# START OF MATERIAL

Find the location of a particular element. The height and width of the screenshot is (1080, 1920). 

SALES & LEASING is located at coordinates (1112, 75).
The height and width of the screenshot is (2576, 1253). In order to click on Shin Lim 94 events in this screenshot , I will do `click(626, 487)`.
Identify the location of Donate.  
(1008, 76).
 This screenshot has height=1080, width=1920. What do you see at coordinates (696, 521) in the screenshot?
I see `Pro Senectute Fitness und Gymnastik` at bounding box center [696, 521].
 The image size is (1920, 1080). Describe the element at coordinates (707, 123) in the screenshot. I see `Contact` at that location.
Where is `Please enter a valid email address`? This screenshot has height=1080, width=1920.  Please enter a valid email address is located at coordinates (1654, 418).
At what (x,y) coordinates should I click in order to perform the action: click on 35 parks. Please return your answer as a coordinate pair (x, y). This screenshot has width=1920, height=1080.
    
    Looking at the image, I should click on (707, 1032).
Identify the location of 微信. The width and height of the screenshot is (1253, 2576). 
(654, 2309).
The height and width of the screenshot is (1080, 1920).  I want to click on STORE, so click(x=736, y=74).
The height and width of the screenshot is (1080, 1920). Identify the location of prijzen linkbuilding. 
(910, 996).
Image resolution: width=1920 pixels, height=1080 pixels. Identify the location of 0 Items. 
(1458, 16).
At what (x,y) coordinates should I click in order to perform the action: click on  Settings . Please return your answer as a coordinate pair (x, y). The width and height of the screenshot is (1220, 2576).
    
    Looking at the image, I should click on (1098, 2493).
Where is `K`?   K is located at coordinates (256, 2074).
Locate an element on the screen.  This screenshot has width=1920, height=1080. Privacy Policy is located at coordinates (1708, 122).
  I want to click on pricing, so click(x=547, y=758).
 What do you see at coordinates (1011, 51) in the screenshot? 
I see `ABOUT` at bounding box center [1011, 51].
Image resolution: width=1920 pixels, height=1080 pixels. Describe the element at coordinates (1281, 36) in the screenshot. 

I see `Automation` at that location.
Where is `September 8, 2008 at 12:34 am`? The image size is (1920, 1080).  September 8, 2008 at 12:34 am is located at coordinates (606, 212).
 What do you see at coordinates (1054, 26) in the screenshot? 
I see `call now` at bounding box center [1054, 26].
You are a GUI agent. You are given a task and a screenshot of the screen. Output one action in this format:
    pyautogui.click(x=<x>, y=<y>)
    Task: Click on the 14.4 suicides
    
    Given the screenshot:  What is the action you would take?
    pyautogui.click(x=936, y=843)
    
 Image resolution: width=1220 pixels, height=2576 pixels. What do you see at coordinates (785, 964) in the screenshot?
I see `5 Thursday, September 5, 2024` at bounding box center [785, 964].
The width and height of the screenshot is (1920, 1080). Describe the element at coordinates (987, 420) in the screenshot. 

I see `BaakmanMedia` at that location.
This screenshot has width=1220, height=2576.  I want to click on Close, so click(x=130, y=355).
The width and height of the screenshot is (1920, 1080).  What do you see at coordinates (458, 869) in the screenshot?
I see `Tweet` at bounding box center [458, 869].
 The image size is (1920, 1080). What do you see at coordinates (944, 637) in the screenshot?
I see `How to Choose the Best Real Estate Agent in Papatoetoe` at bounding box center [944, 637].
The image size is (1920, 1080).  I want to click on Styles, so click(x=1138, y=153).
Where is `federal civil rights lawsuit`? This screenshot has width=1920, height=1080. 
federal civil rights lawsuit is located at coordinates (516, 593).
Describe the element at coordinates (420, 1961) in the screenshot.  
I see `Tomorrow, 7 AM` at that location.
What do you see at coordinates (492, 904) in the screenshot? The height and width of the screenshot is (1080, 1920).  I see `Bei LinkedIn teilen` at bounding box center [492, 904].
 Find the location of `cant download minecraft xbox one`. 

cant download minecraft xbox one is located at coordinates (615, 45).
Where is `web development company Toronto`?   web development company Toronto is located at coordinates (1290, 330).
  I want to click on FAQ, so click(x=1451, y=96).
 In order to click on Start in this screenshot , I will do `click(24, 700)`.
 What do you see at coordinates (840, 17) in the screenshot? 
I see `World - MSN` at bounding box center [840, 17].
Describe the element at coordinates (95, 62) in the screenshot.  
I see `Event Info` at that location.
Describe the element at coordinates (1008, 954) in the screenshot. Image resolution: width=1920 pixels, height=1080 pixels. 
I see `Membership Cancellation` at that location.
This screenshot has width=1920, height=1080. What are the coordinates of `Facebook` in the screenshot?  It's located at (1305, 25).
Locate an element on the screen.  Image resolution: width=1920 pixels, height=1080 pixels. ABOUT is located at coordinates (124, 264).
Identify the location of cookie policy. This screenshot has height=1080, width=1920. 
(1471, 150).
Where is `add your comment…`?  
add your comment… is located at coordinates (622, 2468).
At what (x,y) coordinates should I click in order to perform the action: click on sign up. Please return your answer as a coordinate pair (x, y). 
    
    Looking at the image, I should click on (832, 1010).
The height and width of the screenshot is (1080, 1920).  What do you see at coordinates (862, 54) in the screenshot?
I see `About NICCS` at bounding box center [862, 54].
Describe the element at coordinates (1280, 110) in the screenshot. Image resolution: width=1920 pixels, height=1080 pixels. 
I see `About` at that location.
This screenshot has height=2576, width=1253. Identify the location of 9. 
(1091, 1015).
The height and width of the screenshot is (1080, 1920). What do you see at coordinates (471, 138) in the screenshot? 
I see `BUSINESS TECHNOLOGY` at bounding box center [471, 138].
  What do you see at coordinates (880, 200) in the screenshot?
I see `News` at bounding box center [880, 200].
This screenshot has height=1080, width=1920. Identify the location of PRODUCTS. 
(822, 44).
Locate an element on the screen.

# END OF MATERIAL

PROMPT — Return the records above without any change, starting at the line that contains "You are a GUI" and ending after the line that contains "Image resolution: width=1220".

SOLUTION —
You are a GUI agent. You are given a task and a screenshot of the screen. Output one action in this format:
    pyautogui.click(x=<x>, y=<y>)
    Task: Click on the 14.4 suicides
    
    Given the screenshot:  What is the action you would take?
    pyautogui.click(x=936, y=843)
    
 Image resolution: width=1220 pixels, height=2576 pixels. What do you see at coordinates (785, 964) in the screenshot?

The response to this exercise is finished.